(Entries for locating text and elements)
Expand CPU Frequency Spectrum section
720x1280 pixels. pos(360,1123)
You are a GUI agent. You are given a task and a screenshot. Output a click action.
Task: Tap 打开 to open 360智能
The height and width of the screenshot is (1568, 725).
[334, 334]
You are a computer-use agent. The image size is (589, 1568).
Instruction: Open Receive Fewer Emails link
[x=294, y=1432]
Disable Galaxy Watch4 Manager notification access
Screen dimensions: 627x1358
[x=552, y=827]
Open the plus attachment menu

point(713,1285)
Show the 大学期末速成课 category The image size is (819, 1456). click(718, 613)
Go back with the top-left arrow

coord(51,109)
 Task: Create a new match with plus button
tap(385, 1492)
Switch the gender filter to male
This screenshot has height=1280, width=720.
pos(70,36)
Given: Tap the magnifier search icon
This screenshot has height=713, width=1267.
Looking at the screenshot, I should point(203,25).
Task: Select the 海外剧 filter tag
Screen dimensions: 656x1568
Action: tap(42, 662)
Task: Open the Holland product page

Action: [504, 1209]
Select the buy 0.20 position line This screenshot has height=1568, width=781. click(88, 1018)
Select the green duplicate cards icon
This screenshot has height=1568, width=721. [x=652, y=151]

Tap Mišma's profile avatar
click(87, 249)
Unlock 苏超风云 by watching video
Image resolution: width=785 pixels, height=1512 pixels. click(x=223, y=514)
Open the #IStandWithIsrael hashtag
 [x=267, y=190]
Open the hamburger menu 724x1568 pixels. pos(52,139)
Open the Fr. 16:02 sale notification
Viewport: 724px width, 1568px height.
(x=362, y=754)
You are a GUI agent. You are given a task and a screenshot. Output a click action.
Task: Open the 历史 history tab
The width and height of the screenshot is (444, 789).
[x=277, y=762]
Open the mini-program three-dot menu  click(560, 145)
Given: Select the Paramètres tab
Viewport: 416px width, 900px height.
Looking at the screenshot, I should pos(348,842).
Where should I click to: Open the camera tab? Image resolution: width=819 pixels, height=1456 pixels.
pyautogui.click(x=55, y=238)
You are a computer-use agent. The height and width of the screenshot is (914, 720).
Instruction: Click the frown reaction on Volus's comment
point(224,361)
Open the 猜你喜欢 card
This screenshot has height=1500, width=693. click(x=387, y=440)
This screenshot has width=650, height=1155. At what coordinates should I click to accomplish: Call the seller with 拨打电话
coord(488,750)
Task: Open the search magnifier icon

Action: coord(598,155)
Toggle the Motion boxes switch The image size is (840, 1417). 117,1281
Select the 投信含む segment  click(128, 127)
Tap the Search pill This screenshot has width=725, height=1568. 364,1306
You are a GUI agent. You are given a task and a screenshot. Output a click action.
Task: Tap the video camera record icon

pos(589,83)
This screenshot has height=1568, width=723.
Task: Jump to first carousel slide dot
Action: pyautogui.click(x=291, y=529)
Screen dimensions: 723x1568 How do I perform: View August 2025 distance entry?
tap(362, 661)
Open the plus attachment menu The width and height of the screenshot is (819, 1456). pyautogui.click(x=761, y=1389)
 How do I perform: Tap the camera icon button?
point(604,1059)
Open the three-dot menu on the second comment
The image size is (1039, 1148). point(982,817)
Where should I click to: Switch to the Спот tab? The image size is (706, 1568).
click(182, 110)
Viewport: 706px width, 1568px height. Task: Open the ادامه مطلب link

Work to do
Rewrite every line of the entries above as a Markdown table with the columns Row and Line, numbering the rows in order and leaving out blank lines.

Solution for this exercise
| Row | Line |
|---|---|
| 1 | Expand CPU Frequency Spectrum section |
| 2 | 720x1280 pixels. pos(360,1123) |
| 3 | You are a GUI agent. You are given a task and a screenshot. Output a click action. |
| 4 | Task: Tap 打开 to open 360智能 |
| 5 | The height and width of the screenshot is (1568, 725). |
| 6 | [334, 334] |
| 7 | You are a computer-use agent. The image size is (589, 1568). |
| 8 | Instruction: Open Receive Fewer Emails link |
| 9 | [x=294, y=1432] |
| 10 | Disable Galaxy Watch4 Manager notification access |
| 11 | Screen dimensions: 627x1358 |
| 12 | [x=552, y=827] |
| 13 | Open the plus attachment menu |
| 14 | point(713,1285) |
| 15 | Show the 大学期末速成课 category The image size is (819, 1456). click(718, 613) |
| 16 | Go back with the top-left arrow |
| 17 | coord(51,109) |
| 18 |  Task: Create a new match with plus button |
| 19 | tap(385, 1492) |
| 20 | Switch the gender filter to male |
| 21 | This screenshot has height=1280, width=720. |
| 22 | pos(70,36) |
| 23 | Given: Tap the magnifier search icon |
| 24 | This screenshot has height=713, width=1267. |
| 25 | Looking at the screenshot, I should point(203,25). |
| 26 | Task: Select the 海外剧 filter tag |
| 27 | Screen dimensions: 656x1568 |
| 28 | Action: tap(42, 662) |
| 29 | Task: Open the Holland product page |
| 30 | Action: [504, 1209] |
| 31 | Select the buy 0.20 position line This screenshot has height=1568, width=781. click(88, 1018) |
| 32 | Select the green duplicate cards icon |
| 33 | This screenshot has height=1568, width=721. [x=652, y=151] |
| 34 | Tap Mišma's profile avatar |
| 35 | click(87, 249) |
| 36 | Unlock 苏超风云 by watching video |
| 37 | Image resolution: width=785 pixels, height=1512 pixels. click(x=223, y=514) |
| 38 | Open the #IStandWithIsrael hashtag |
| 39 |  [x=267, y=190] |
| 40 | Open the hamburger menu 724x1568 pixels. pos(52,139) |
| 41 | Open the Fr. 16:02 sale notification |
| 42 | Viewport: 724px width, 1568px height. |
| 43 | (x=362, y=754) |
| 44 | You are a GUI agent. You are given a task and a screenshot. Output a click action. |
| 45 | Task: Open the 历史 history tab |
| 46 | The width and height of the screenshot is (444, 789). |
| 47 | [x=277, y=762] |
| 48 | Open the mini-program three-dot menu  click(560, 145) |
| 49 | Given: Select the Paramètres tab |
| 50 | Viewport: 416px width, 900px height. |
| 51 | Looking at the screenshot, I should pos(348,842). |
| 52 | Where should I click to: Open the camera tab? Image resolution: width=819 pixels, height=1456 pixels. |
| 53 | pyautogui.click(x=55, y=238) |
| 54 | You are a computer-use agent. The height and width of the screenshot is (914, 720). |
| 55 | Instruction: Click the frown reaction on Volus's comment |
| 56 | point(224,361) |
| 57 | Open the 猜你喜欢 card |
| 58 | This screenshot has height=1500, width=693. click(x=387, y=440) |
| 59 | This screenshot has width=650, height=1155. At what coordinates should I click to accomplish: Call the seller with 拨打电话 |
| 60 | coord(488,750) |
| 61 | Task: Open the search magnifier icon |
| 62 | Action: coord(598,155) |
| 63 | Toggle the Motion boxes switch The image size is (840, 1417). 117,1281 |
| 64 | Select the 投信含む segment  click(128, 127) |
| 65 | Tap the Search pill This screenshot has width=725, height=1568. 364,1306 |
| 66 | You are a GUI agent. You are given a task and a screenshot. Output a click action. |
| 67 | Task: Tap the video camera record icon |
| 68 | pos(589,83) |
| 69 | This screenshot has height=1568, width=723. |
| 70 | Task: Jump to first carousel slide dot |
| 71 | Action: pyautogui.click(x=291, y=529) |
| 72 | Screen dimensions: 723x1568 How do I perform: View August 2025 distance entry? |
| 73 | tap(362, 661) |
| 74 | Open the plus attachment menu The width and height of the screenshot is (819, 1456). pyautogui.click(x=761, y=1389) |
| 75 |  How do I perform: Tap the camera icon button? |
| 76 | point(604,1059) |
| 77 | Open the three-dot menu on the second comment |
| 78 | The image size is (1039, 1148). point(982,817) |
| 79 | Where should I click to: Switch to the Спот tab? The image size is (706, 1568). |
| 80 | click(182, 110) |
| 81 | Viewport: 706px width, 1568px height. Task: Open the ادامه مطلب link |